### Excerpted data
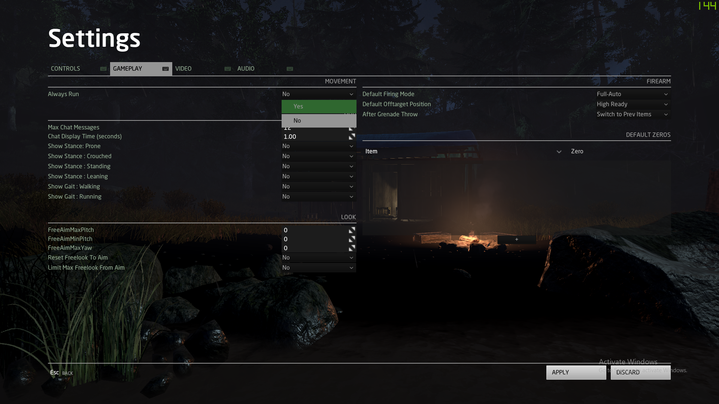
Task: Click stepper icon for FreeAimMaxYaw
Action: point(352,248)
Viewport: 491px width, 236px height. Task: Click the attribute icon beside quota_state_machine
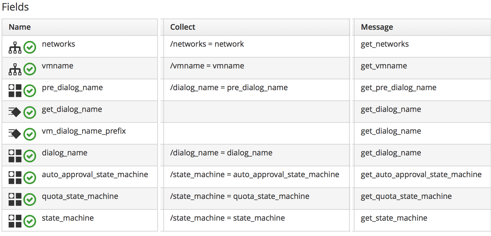tap(15, 200)
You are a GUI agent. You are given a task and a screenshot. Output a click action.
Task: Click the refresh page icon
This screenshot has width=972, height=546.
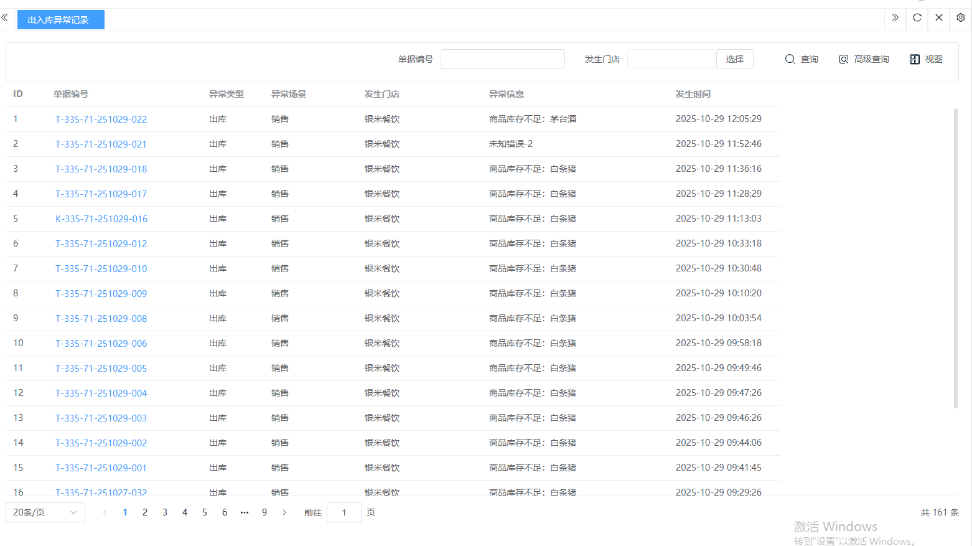(x=917, y=18)
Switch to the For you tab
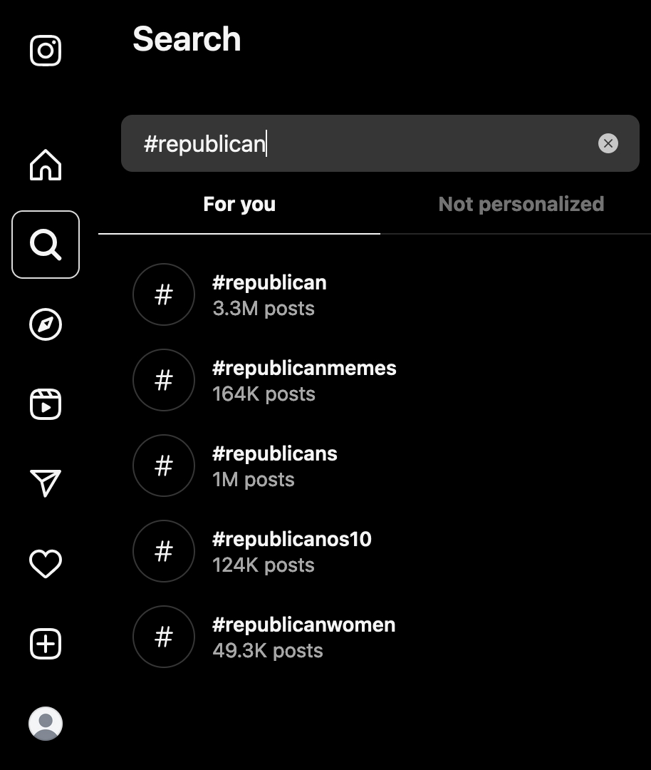 (x=239, y=205)
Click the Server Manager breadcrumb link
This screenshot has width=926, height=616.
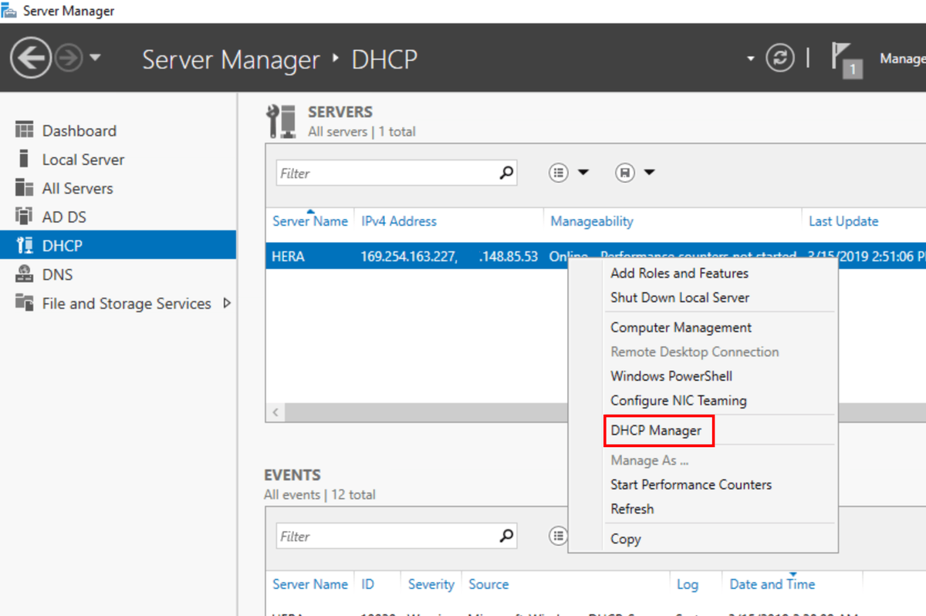click(x=231, y=59)
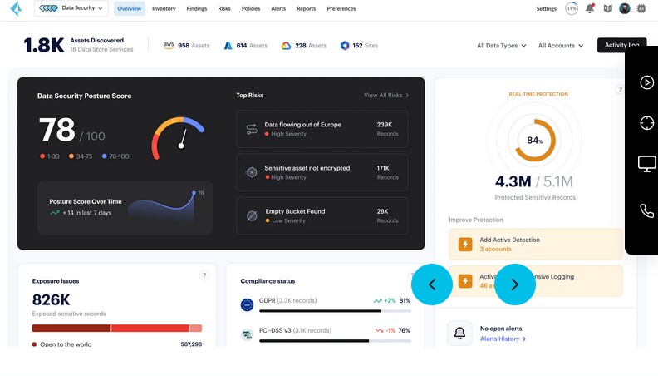Click the help question mark on Exposure issues card

[204, 275]
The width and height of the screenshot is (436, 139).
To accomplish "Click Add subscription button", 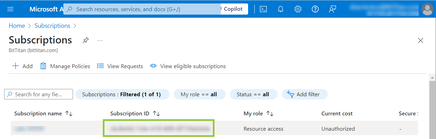I will [22, 66].
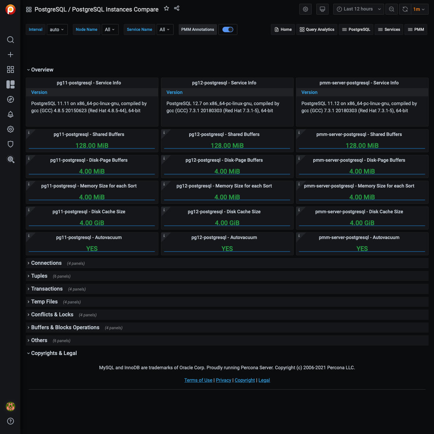Image resolution: width=434 pixels, height=434 pixels.
Task: Click the Privacy link in footer
Action: point(223,380)
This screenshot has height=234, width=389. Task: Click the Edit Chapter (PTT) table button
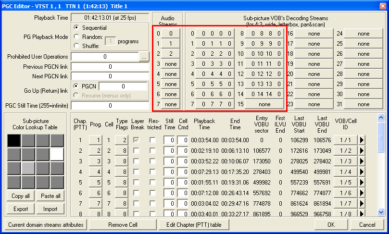tap(197, 225)
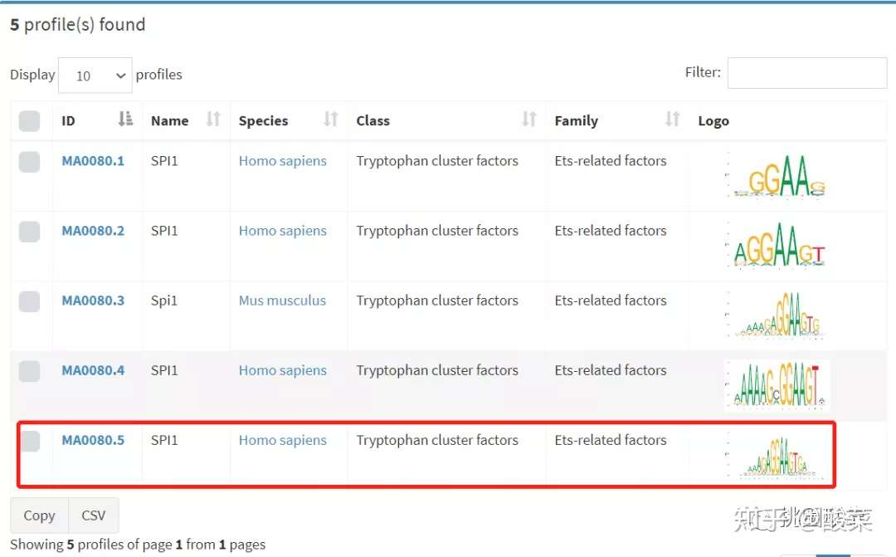Sort by Class column arrows icon
The image size is (896, 557).
(x=529, y=119)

### Task to complete
Write out the lines of the listing from the line that contains "This screenshot has height=234, width=389." through the end of the listing, both included, leaving the pictures out of your answer.

### Response
This screenshot has height=234, width=389. Task: Click the Edit Chapter (PTT) table button
tap(197, 225)
Sort by Class column arrows icon
The image size is (896, 557).
(x=529, y=119)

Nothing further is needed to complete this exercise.